Why should this be condemned as some kind of market failure? We just cannot know the future. Anyway, what makes people think it is harder to compete today than it was in the past? Just imagine a mediaeval peasant trying to accumulate enough capital to build a mill or a tavern. Impossible. But today, total capital and wealth has advanced to the extent that now makes it easier for individuals to launch businesses.
Think how much easier it would be without excessive regulations and heavy taxation. That these raise barriers to increased competition and higher wage wages is never mentioned by critics of the market process. Also forgotten is that ‘economic giants’ are not owned by one person or even one family — they are owned by millions of shareholders. The pooled savings of these shareholders make these companies possible in a free market. This is not the place to get involved with the structure of cost curves. But enough work has been done to completely undermine the concepts of “monopolistic” competition and “oligopoly” and render union reliance on them totally irrelevant to labour market reform.

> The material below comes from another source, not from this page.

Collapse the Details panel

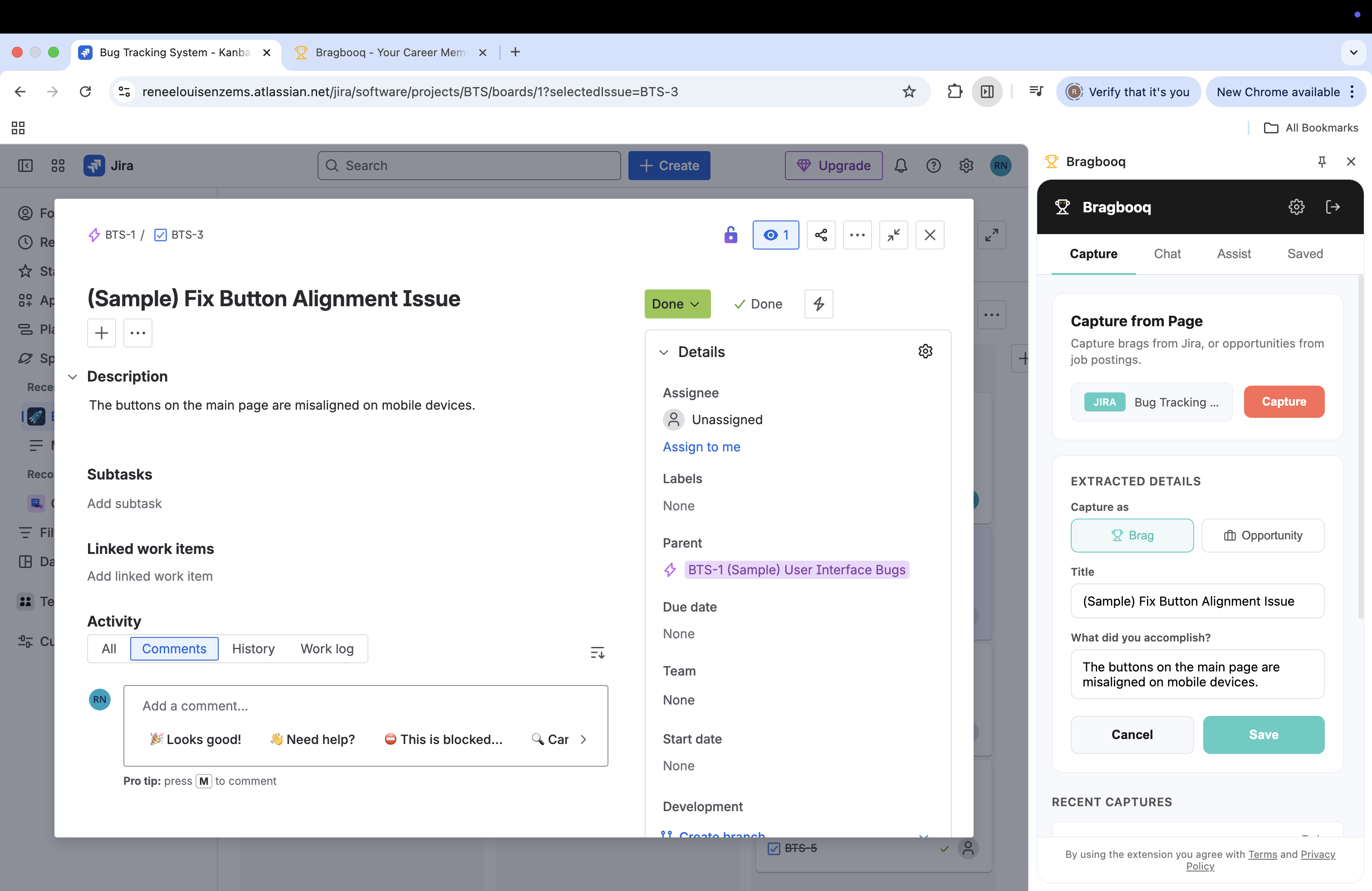click(664, 352)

Further comments on monopolistic competition:
We can thank the model of perfect competition for the emergence of 'monopolistic competition. In reaction to the unrealistic assumptions of perfect competition Joan Robinson and Edward Chamberlin produced — independently of each other — the model of monopolistic competition in the belief that it was more representative of the real world. It was not. They made the fundamental error of assuming that because the demand curve was downward sloping this must restrict result in higher costs and lower output. But all demand curves are downward sloping. Only in the fantastic world of perfect competition can the demand curve be horizontal.

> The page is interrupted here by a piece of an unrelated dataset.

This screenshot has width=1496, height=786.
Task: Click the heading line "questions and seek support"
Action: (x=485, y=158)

Then there is the neoclassical error of making the cost curve tangent to the demand curve. In addition, they thought the marginal approach could be used to determine the monopoly price. Chamberlin at least quickly realized that the intersection of the marginal cost curve and the marginal revenue curve can tell us nothing about a monopoly price. In any case the whole approach is wrong to begin with. It is a gross error to start the analysis with marginal curves, particularly smooth ones. Mises was among those economists who saw the error:
The planning entrepreneur is always faced with the question: To what extent will the anticipated prices of the products exceed the anticipated costs? If the entrepreneur is still free with regard to the project in question, because he has not yet made any inconvertible investments for its realization, it is average costs that count for him. But if he has already a vested interest in the line of business concerned, he sees things from the angle of additional costs to be expended. He who already owns a not fully utilized production aggregate does not take into account average cost of production but marginal cost. Without regard to the amount already expended for inconvertible investments he is merely interested in the question whether or not the proceeds from the sale of an additional quantity of products will exceed the additional cost incurred by their production. (Ludwig von Mises, Human Action, Henry Regenery Company, 1963, p. 343).
The above is not meant as a refutation of monopolistic competition — that has been done elsewhere — but merely an attempt to inform the reader that these concepts are not as straightforward as many people think, including some economists.